Con la ayuda del Cielo ha podido llegar a Bizancio —Constantinopla— Aquí, tras nueva confesión y nueva flagelación en presencia de Bibiano, que está hecho una hiena porque le han fallado los cálculos, Acacio comparece ante el tribunal supremo. Ahora preside Flaccino Flaco, procónsul de la provincia llamada de Europa o Tracia. Revisado el proceso, el Presidente —esta actitud revela al hombre sin entrañas—, se asombra de que el soldado capadocio esté todavía con ida:
— ¡Cómo! —exclama— ¿aún vive este villano?
Y apostrofa violentamente al oficial por no haberle dado muerte desde el momento en que rehusó obedecer los edictos de los adivinos Emperadores». Luego, sin dignarse hablar siquiera con el Mártir, le condena a morir degollado.
Acacio —¡el hombre sin malicia!— acoge jubiloso esta sentencia, cuya ejecución pondrá sobre sus sienes la corona del martirio y en sus manos inocentes la palma de una victoria eterna. ¡Al fin, ha llegado la hora soñada de dar la vida por Cristo!
Lo llevan, al efecto, extramuros de la Ciudad, junto al puente de Stavrión —sito en el barrio de Zeugma—, y no lejos de la puerta Un Kapan Kapussi. Acaso el moderno Ayasma Kapussi sea una reminiscencia histórica de este lugar venerado. El sangriento epílogo es breve, pero sublime: una plegaria, un golpe de espada... y la ilusión más bella de una vida se hace espléndida realidad en el cielo. Es, muy probablemente, el 8 de rnayo del 306.
Su cuerpo, recogido y sepultado piadosamente por los fieles de Constantinopla en el mismo barrio de Zeugma, fue más tarde transportado de manera milagrosa a la playa de Esquilache —en Calabria—, donde se le tiene por Patrón desde hace varios siglos.

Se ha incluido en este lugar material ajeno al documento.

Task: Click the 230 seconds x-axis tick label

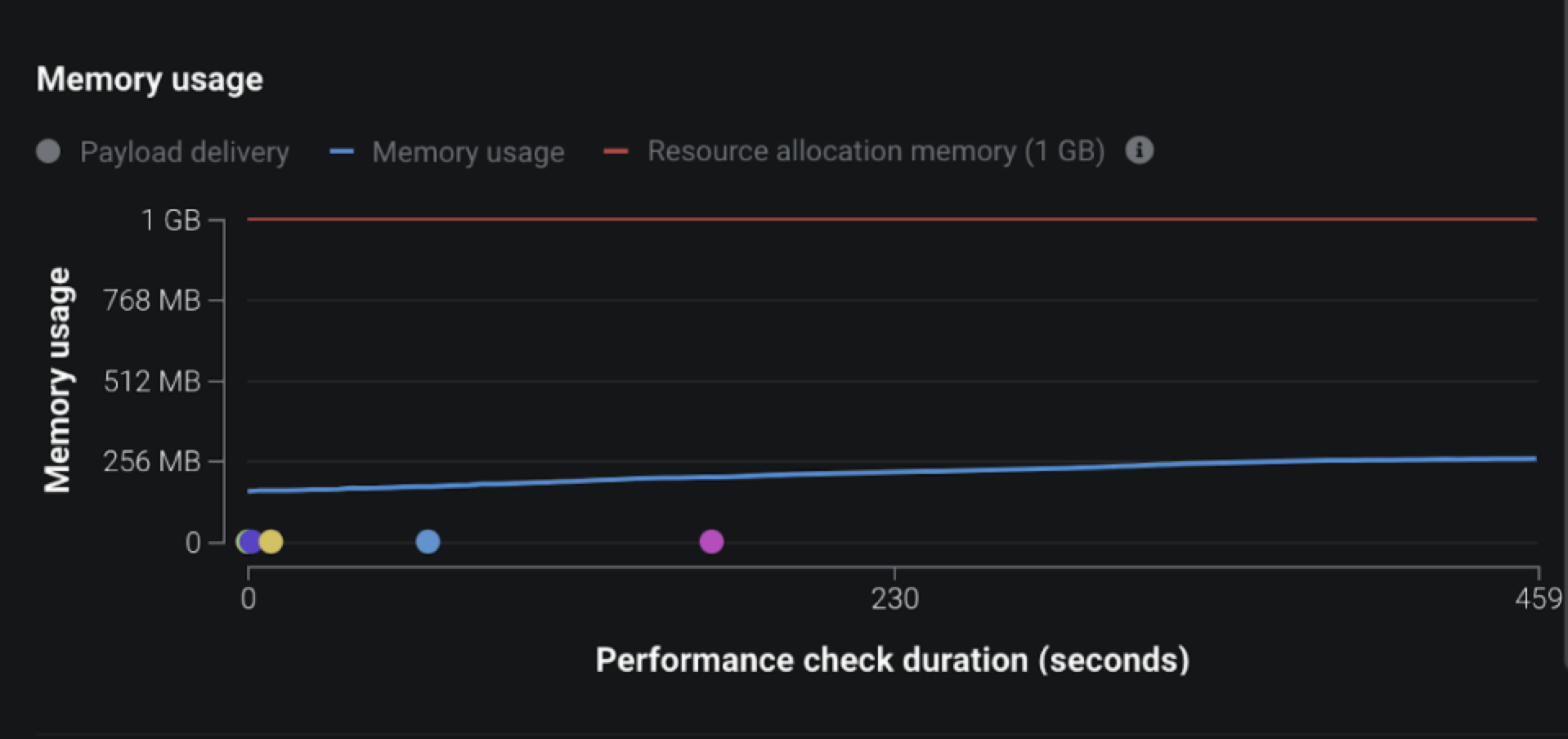Action: 894,599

El culto de San Acacio ha sido siempre muy popular, lo mismo en Oriente que en Occidente, y su nombre aparece el 7 o el 8 de mayo, no sólo en los menologios griegos, sino en los calendarios siríacos y armenios. En España se le tributa también veneración especial. Las iglesias de Ávila y Cuenca poseen reliquias de San Acacio de Bizancio.